I think such a document is missing from the scientific community and my hope is that we can all agree on something

To be transparent: there are heated discussions on SciPy around this topic and formatting tools. Indeed, having extensive guidelines (like PEP8) could allow such tools to implement a mathematical style. Opinion varies here around the feasibility and need of styling maths. I still think this is a good idea and has value.

To quick-start things here are some ideas. DISCLAMER: I do not claim these are correct, this is just to start the discussion. Feel free to rewrite everything. I am just proposing an idea which I believe could help the community in general. I hope we have productive chats here.

Formatting Mathematical Expressions

To format mathematical expressions, the following rules must be followed. These rules respect and complement the PEP8 (relevant sections includes id20and id28)

If operators with different priorities are used, add whitespace around the operators with the lowest priority(ies).
There is no space before and after **.
There is no space before and after operators *,/. Only exception is if the expression consist of a single operator linking two groups.
There a space before and after -, +. Except if : (i) the operator is used to define the sign of the number; (ii) the operator is used in a group to mark higher priority.
When splitting an equation, new lines should start with the operator linking the previous and next logical block. Single digit, brackets on a line are forbidden. Use the available horizontal space as much as possible.

# Correct:
i = i + 1
submitted += 1
x = x*2 - 1
hypot2 = x*x + y*y
c = (a+b) * (a-b)
dfdx = sign*(-2*x + 2*y + 2)
result = 2 * x**2 + 3 * x**(2/3)
y = 4*x**2 + 2*x + 1
c_i1j = (1./n**2.
         * np.prod(0.5*(2.+abs(z_ij[i1, :])
                        + abs(z_ij) - abs(z_ij[i1, :]-z_ij)), axis=1))

# Wrong:
i=i+1
submitted +=1
x = x * 2 - 1
hypot2 = x * x + y * y
c = (a + b) * (a - b)
dfdx = sign * (-2 * x + 2 * y + 2)
result = 2 * x ** 2 + 3 * x ** (2 / 3)
y = 4 * x ** 2 + 2 * x + 1
c_i1j = (1.
         / n ** 2.
         * np.prod(0.5 * (2. + abs(z_ij[i1, :])
                          + abs(z_ij) - abs(z_ij[i1, :] - z_ij)), axis=1))

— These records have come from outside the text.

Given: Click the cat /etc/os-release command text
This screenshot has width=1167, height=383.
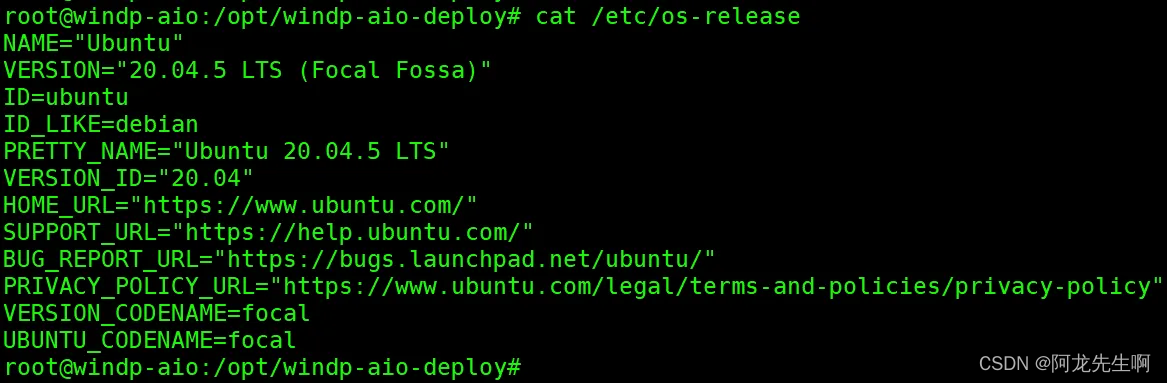Looking at the screenshot, I should [668, 16].
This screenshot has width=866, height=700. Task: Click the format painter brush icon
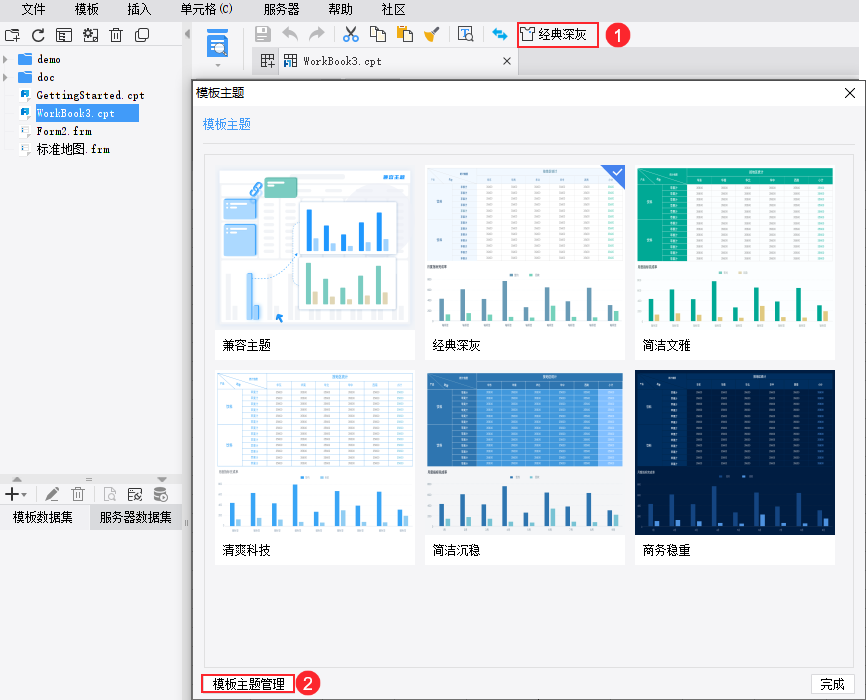(x=431, y=34)
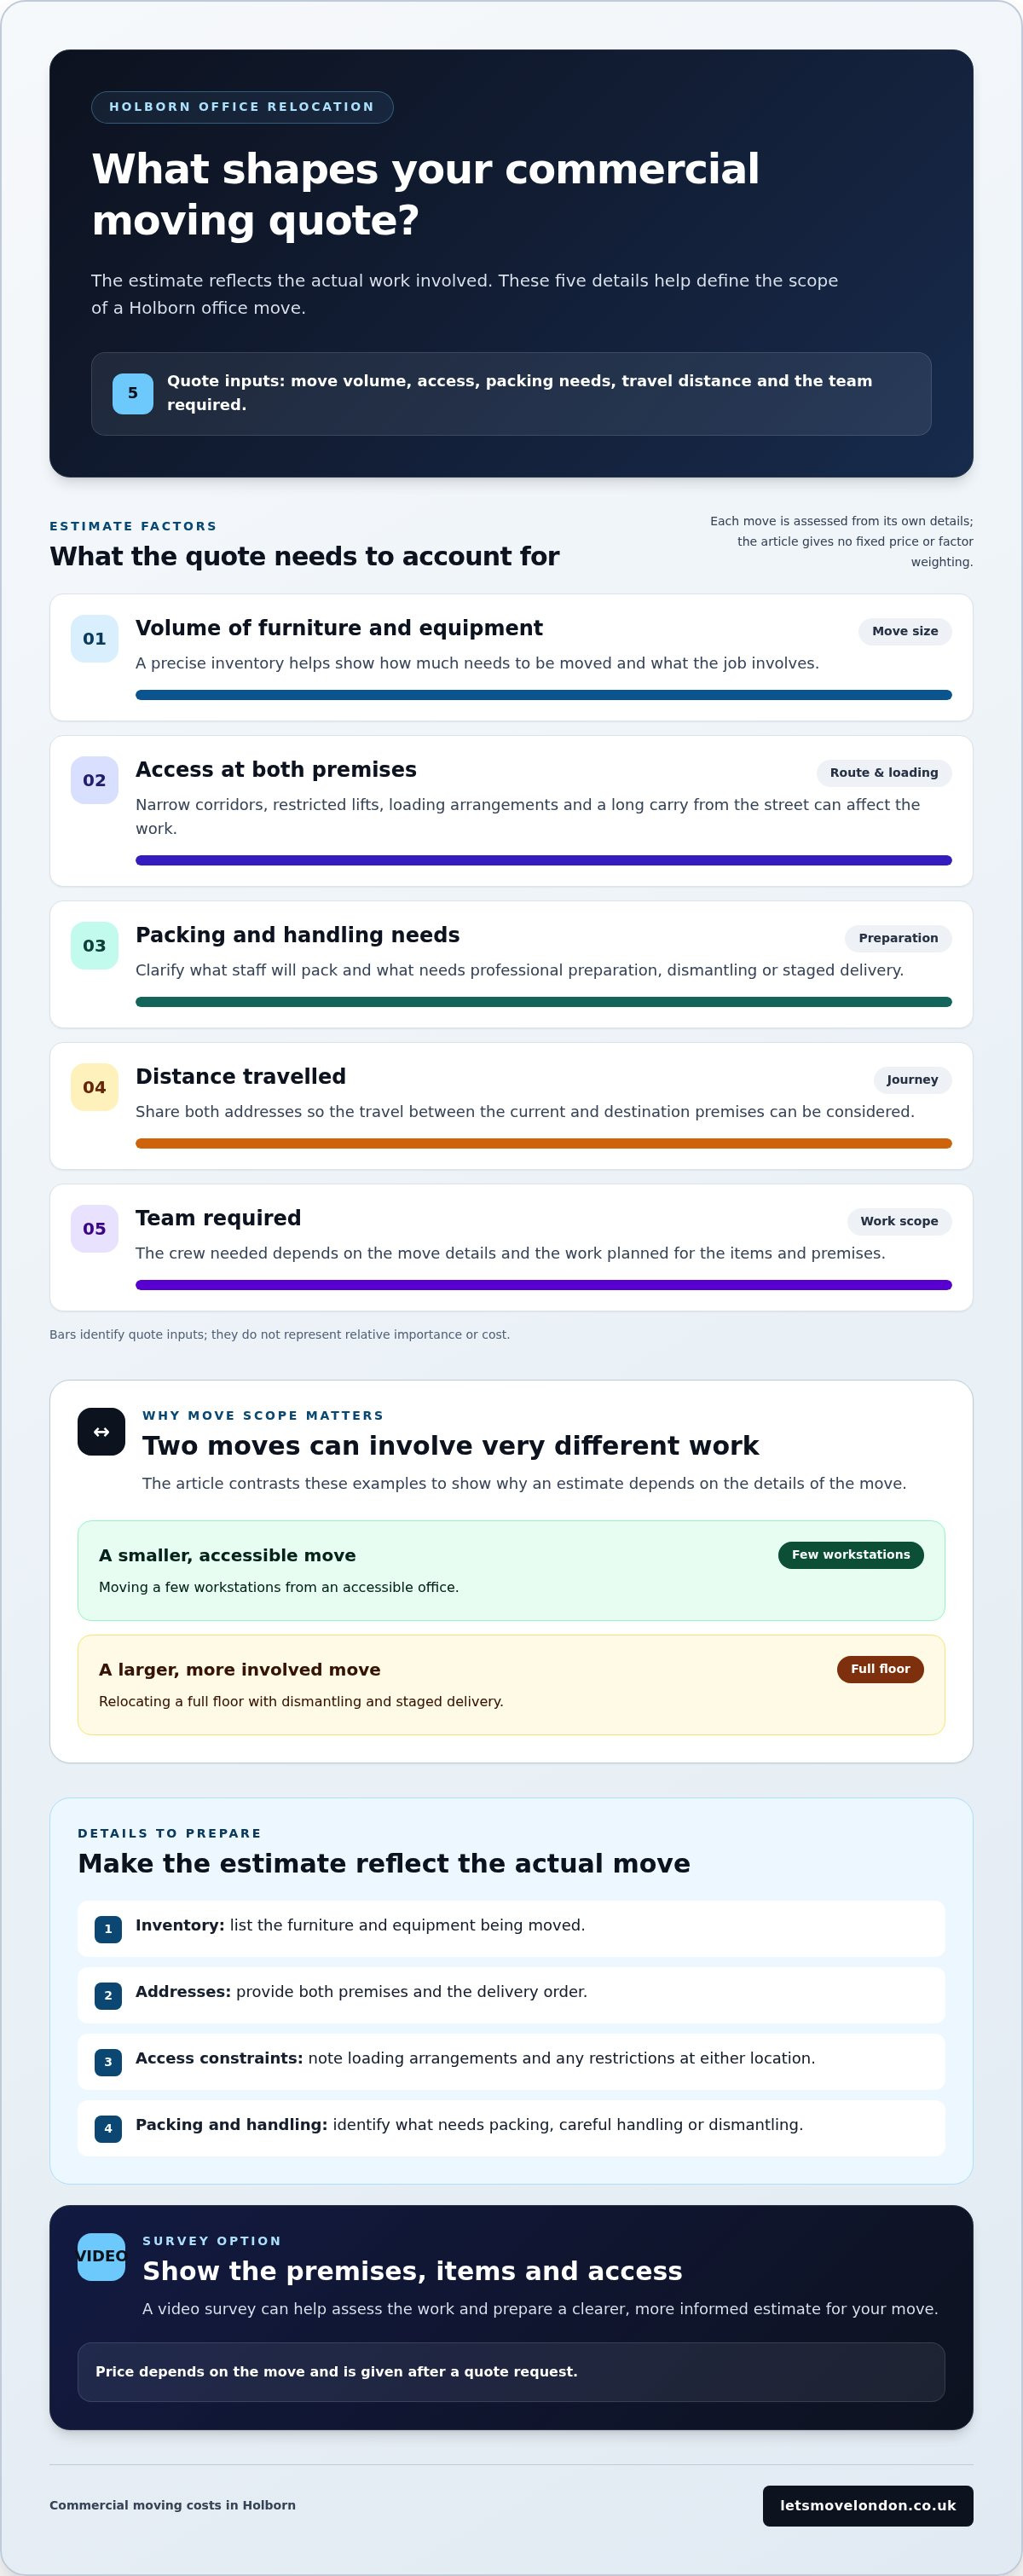Click the Journey tag on Distance travelled
The width and height of the screenshot is (1023, 2576).
click(911, 1079)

rgommers · July 8, 2021, 7:35pm

Thanks for kicking this off @tupui. It’d be nice to have something a little more detailed than PEP 8 (like “no spaces around the ** operator” is missing from PEP 8), and hopefully that will help tool authors to improve how they format numerical code.

Most of your Correct/Wrong examples are clear. The exception is c_i1j. I think it’s very difficult to say which version is better, and also hard to create any rules for your “correct” version. For example, in

         1./n**2.
         * np.prod(...

the precedence for / and * is the same, but only one of the two operators has spaces around it.

stefanv · July 15, 2021, 5:30pm

Thanks for raising this issue @tupui!

What Ralf wrote makes me think that there’s some stylistic input into this, making it very hard to automatically format correctly unless you insert spaces everywhere like black does:

i = i + 1
submitted += 1
x = x * 2 - 1
hypot2 = x * x + y * y
c = (a + b) * (a - b)
dfdx = sign * (-2 * x + 2 * y + 2)
result = 2 * x ** 2 + 3 * x ** (2 / 3)
y = 4 * x ** 2 + 2 * x + 1
c_i1j = (
    1.0
    / n ** 2.0
    * np.prod(
        0.5 * (2.0 + abs(z_ij[i1, :]) + abs(z_ij) - abs(z_ij[i1, :] - z_ij)), axis=1
    )
)

So, perhaps the ideal checker would do what @rkern mentioned on the SciPy issue: ensure that PEP8 (or some superset of that) is conformed to, but not make adjustments where that is already the case.

tupui · July 15, 2021, 5:54pm

Thank you @rgommers and @stefanv.

Indeed I should have written this

# Correct:
i = i + 1
submitted += 1
x = x*2 - 1
hypot2 = x*x + y*y
c = (a+b) * (a-b)
dfdx = sign*(-2*x + 2*y + 2)
result = 2*x**2 + 3*x**(2/3)
y = 4*x**2 + 2*x + 1
c_i1j = (1./n**2.
         *np.prod(0.5*(2.+abs(z_ij[i1, :])
                       + abs(z_ij) - abs(z_ij[i1, :]-z_ij)), axis=1))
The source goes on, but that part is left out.